[Brief 1]
Please reproduce the records word for word, beginning with the line that contains "Tap the summary card icon on first tweet" and running through the end of the records, with the pictures left out.

###

# Sky Insurance bad, CCI good



## Dil2009 (Jul 14, 2014)

Just tried to get a quote from Sky and they told me they can't offer me anything. Literally nothing and can't discuss or give an explanation as to why. I'm uninsurable for some reason. You're probably thinking it's due to my age, points, location, accident history, etc. so here are the stats:

Car: 2011 GT-R
Mods: Exhaust, Y pipe and Litchfield stage 1
Age: 46
Job: Work in IT
NCB: 9 years
Points: None, clean license
Accidents: One no fault claim 2 years ago for a few hundred pounds
Location: one of the lowest risk postcode areas as confirmed by a previous insurer

Then spoke to CCI who took time go through various options, explained things clearly and came up with a very good quote.

Reading here I know various people have good things to say about Sky so I'm completely puzzled about my experience.


----------



## Mookistar (Feb 5, 2004)

what area?


----------



## git-r (Nov 15, 2005)

Was with sky, came to renewal, told them to give me their best price... Spent countless hours on the phone to other companies who annihilated sky's price, sky then said they'd match it.. I went with another company.. Makes my blood boil! 

Why do they feed us such utter shit?


----------



## Dil2009 (Jul 14, 2014)

Area is Cirencester.

More confusion. I've just tried Elephant and was told they won't insure any car which has had an engine remap but I can see that goRT posted in the Simplessss thread that he had a quote and a very low one at that.


----------



## SkyInsurance (Aug 21, 2007)

Good afternoon,

Apologies for leaving you puzzled. 

When obtaining quotes from our insurers, there are times when as the broker we are not informed the reasons as to why the quote is not offered. However on this occasion I have called the insurer to find out a bit more in a bid to help out.

It appears to be an accumulation of reasons, all justifiable and rather than discuss on a open forum, I will now send a PM with the exact reasons for you.

###

[Brief 2]
Carry on the forum thread about the Sky Insurance quote, picking up after its final sentence.

[Stored rows]

###

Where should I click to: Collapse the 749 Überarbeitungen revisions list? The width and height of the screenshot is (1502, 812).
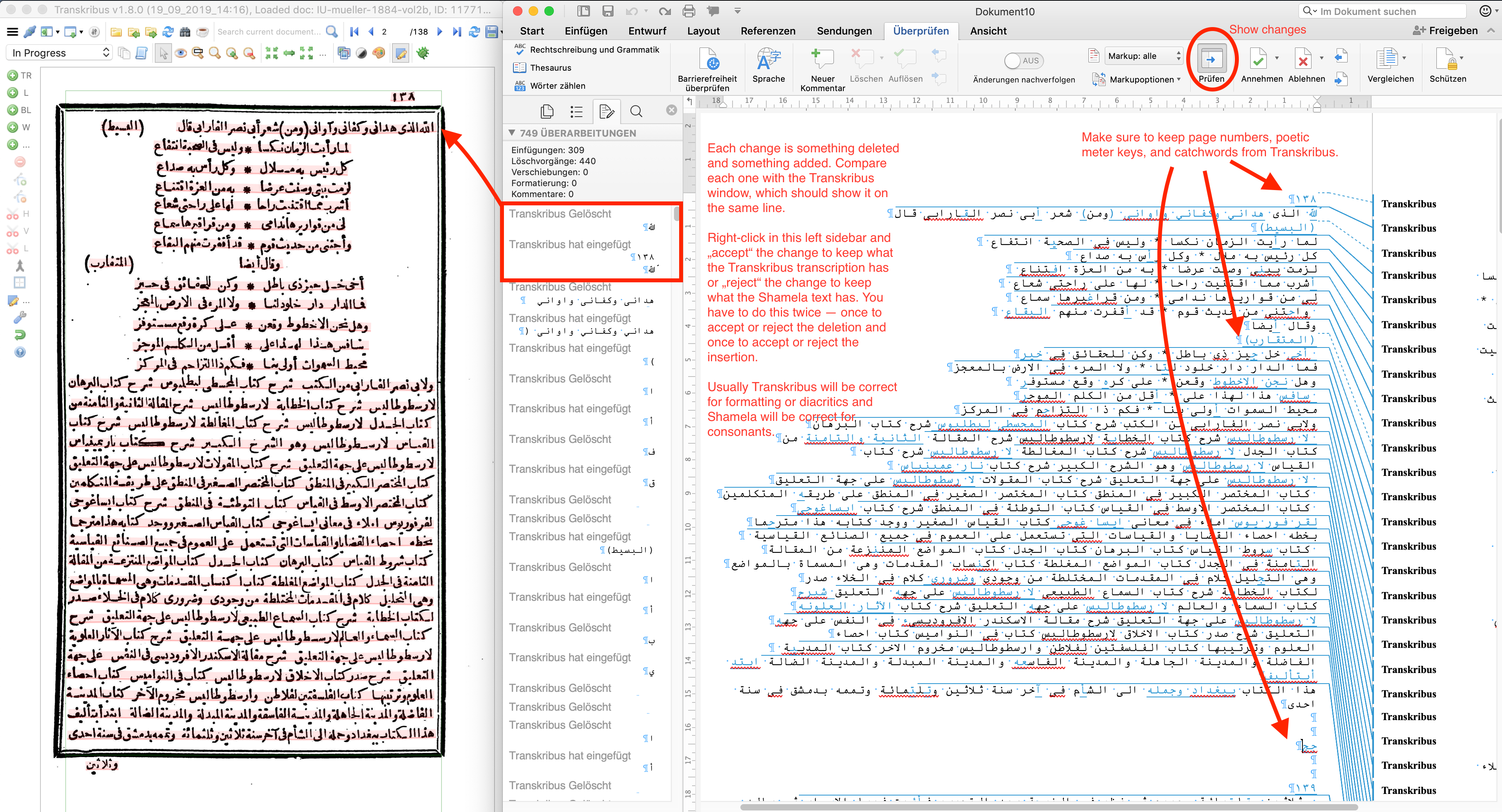512,132
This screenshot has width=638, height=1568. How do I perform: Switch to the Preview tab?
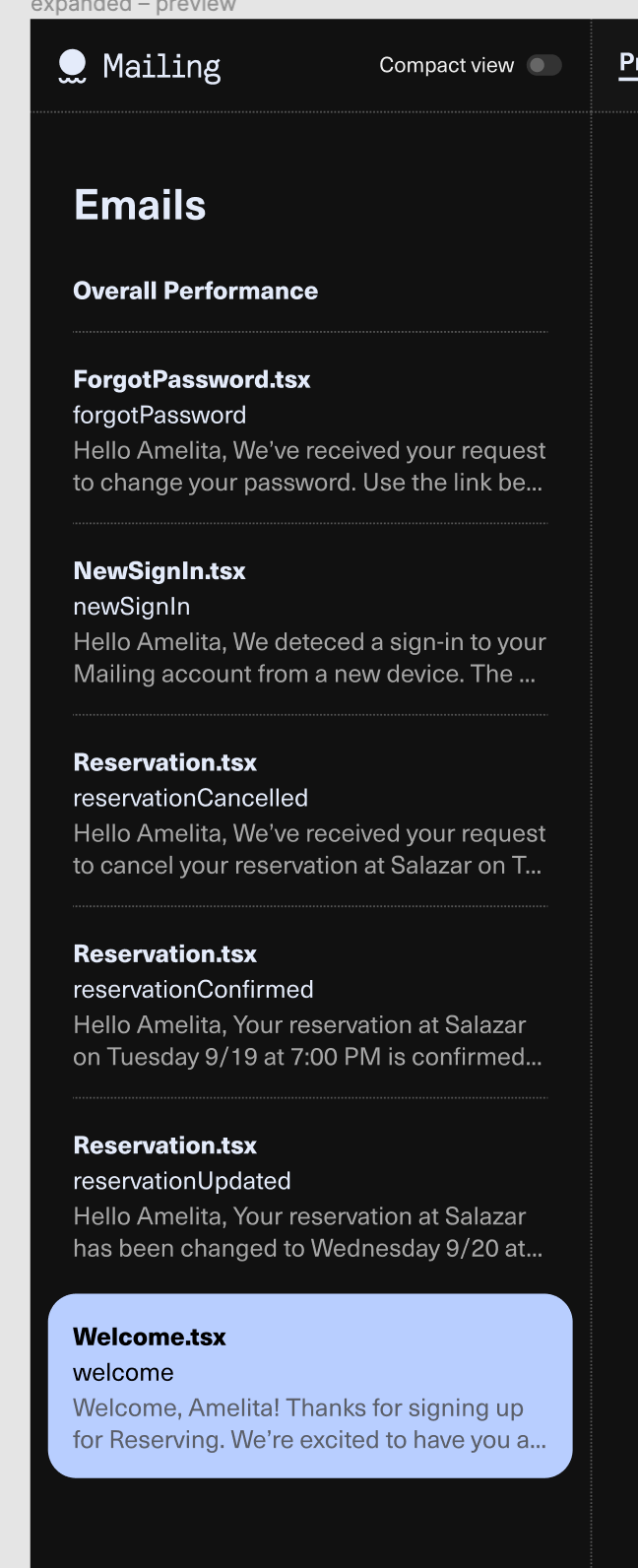(x=631, y=60)
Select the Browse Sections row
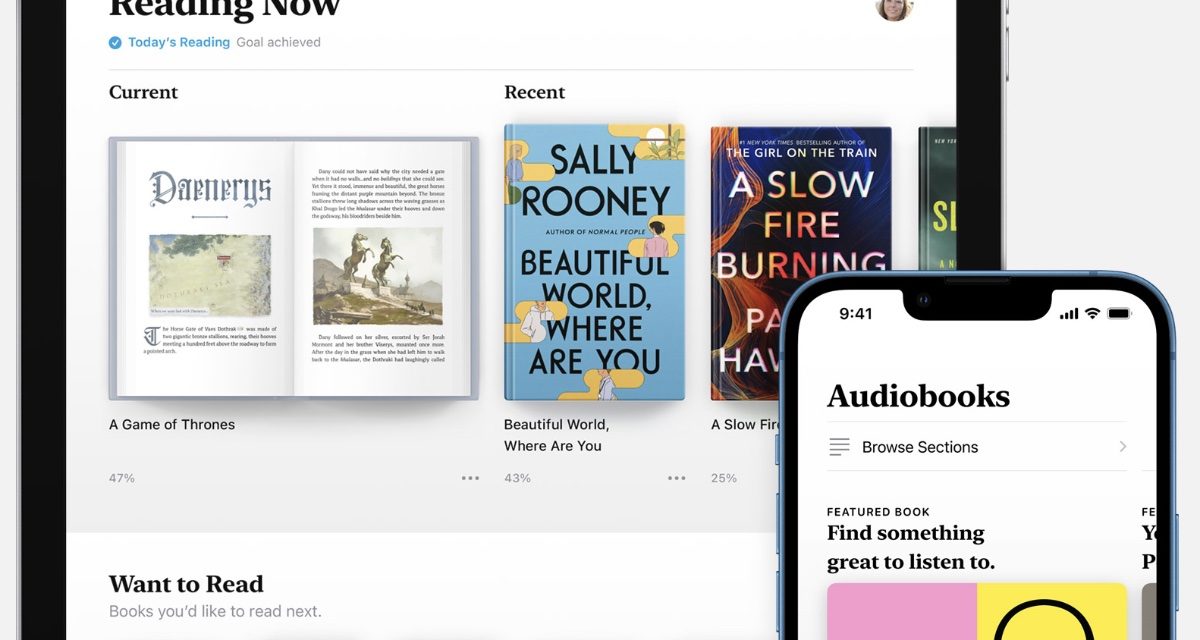1200x640 pixels. point(975,447)

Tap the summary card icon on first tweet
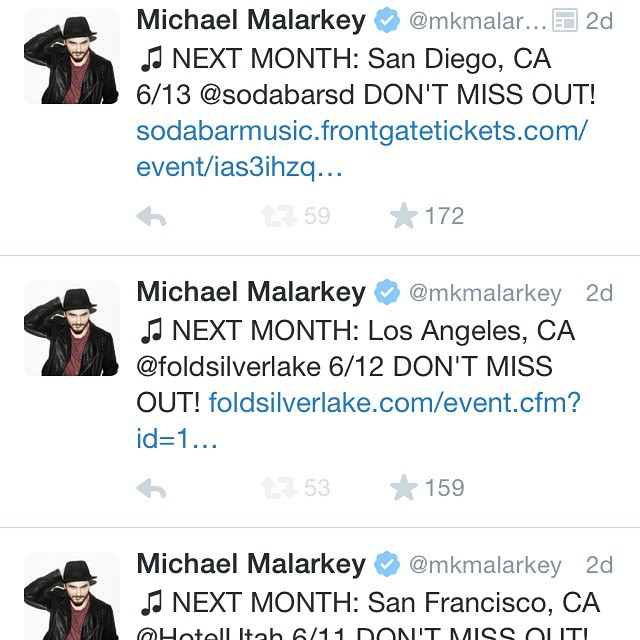(x=565, y=20)
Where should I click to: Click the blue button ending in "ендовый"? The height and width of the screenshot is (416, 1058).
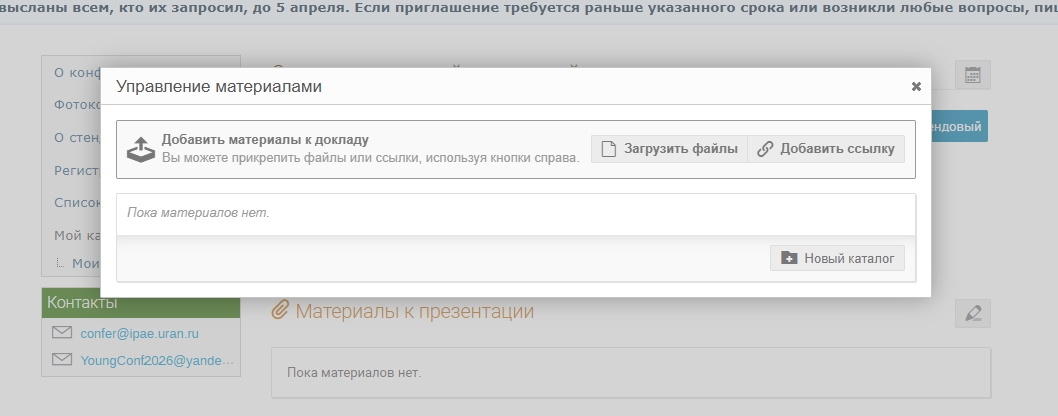point(958,127)
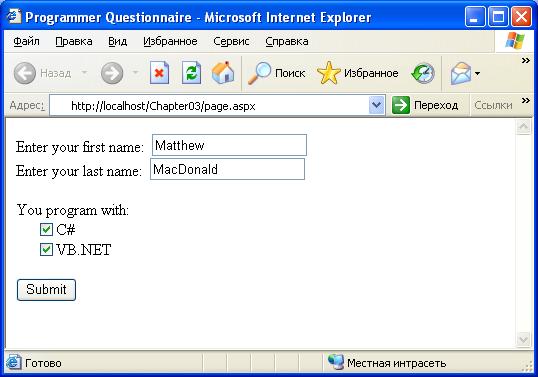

###

[Right answer 1]
Tap the summary card icon on first tweet
(x=565, y=20)
Where should I click to: Click the blue button ending in "ендовый"? The height and width of the screenshot is (416, 1058).
point(958,127)

[Right answer 2]
Don't be discouraged - this really is a case of the insurer being "safe" in their decision to offer a quote or not.

Many thanks
Chris - Sky


----------



## SkyInsurance (Aug 21, 2007)

git-r said:


> Was with sky, came to renewal, told them to give me their best price... Spent countless hours on the phone to other companies who annihilated sky's price, sky then said they'd match it.. I went with another company.. Makes my blood boil!
> 
> Why do they feed us such utter shit?


The answer to this lies with the insurer. As a broker we are obliged to send out the renewals exactly as they are presented to us by the insurer. The opportunity to challenge, re-negotiate or amend the premiums has to be instigated by the client. The broker cannot do this prior to the renewal being sent out.

Many thanks
Chris - Sky


----------



## gtr mart (Mar 29, 2004)

I'm curous what the amalgamation of problems were if your ok to post or PM Dil2009.


----------



## SkyInsurance (Aug 21, 2007)

There were a couple that would need to be disclosed by the OP however, I have offered to look into it in more details to see if we can help.


----------



## git-r (Nov 15, 2005)

SkyInsurance said:


> The answer to this lies with the insurer. As a broker we are obliged to send out the renewals exactly as they are presented to us by the insurer. The opportunity to challenge, re-negotiate or amend the premiums has to be instigated by the client. The broker cannot do this prior to the renewal being sent out.
> 
> Many thanks
> Chris - Sky


So, in other words it's your policy to only find a good price for new customers?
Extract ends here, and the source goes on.